- WHAT TO WORK ON
Please render the lines between the one holding "Image resolution: width=1200" and the one holding "[634, 1010]", inclusive, as a two-column CSV with the headers instruction and answer. Give one row for each thing asked, with its wording and its answer each in a single quoted field and line breaks changed to spaces.

====== ENTRIES SUPPLIED

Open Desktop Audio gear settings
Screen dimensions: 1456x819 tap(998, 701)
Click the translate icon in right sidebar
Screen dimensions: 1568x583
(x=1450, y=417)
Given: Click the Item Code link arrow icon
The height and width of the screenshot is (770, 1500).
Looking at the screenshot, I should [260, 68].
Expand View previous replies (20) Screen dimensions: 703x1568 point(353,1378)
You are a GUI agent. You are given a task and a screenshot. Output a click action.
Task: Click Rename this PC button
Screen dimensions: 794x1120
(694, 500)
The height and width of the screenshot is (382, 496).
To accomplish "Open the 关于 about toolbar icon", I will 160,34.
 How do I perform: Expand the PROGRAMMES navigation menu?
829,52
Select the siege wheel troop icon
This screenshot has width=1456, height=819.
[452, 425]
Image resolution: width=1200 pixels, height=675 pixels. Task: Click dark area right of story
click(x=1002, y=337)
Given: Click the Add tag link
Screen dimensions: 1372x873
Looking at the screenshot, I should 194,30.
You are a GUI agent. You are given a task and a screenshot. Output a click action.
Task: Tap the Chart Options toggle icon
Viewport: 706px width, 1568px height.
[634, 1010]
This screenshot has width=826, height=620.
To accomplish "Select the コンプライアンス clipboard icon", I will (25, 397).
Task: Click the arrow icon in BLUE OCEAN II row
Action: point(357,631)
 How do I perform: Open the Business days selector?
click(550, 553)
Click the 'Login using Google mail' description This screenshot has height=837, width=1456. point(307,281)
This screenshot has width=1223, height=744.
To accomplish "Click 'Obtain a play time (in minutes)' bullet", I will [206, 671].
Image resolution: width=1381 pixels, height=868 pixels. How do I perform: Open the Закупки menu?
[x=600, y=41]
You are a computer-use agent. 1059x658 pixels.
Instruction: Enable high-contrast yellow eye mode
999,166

============

- REPLY
instruction,answer
"Image resolution: width=1200 pixels, height=675 pixels. Task: Click dark area right of story","click(x=1002, y=337)"
"Given: Click the Add tag link Screen dimensions: 1372x873","Looking at the screenshot, I should 194,30."
"You are a GUI agent. You are given a task and a screenshot. Output a click action. Task: Tap the Chart Options toggle icon Viewport: 706px width, 1568px height.","[634, 1010]"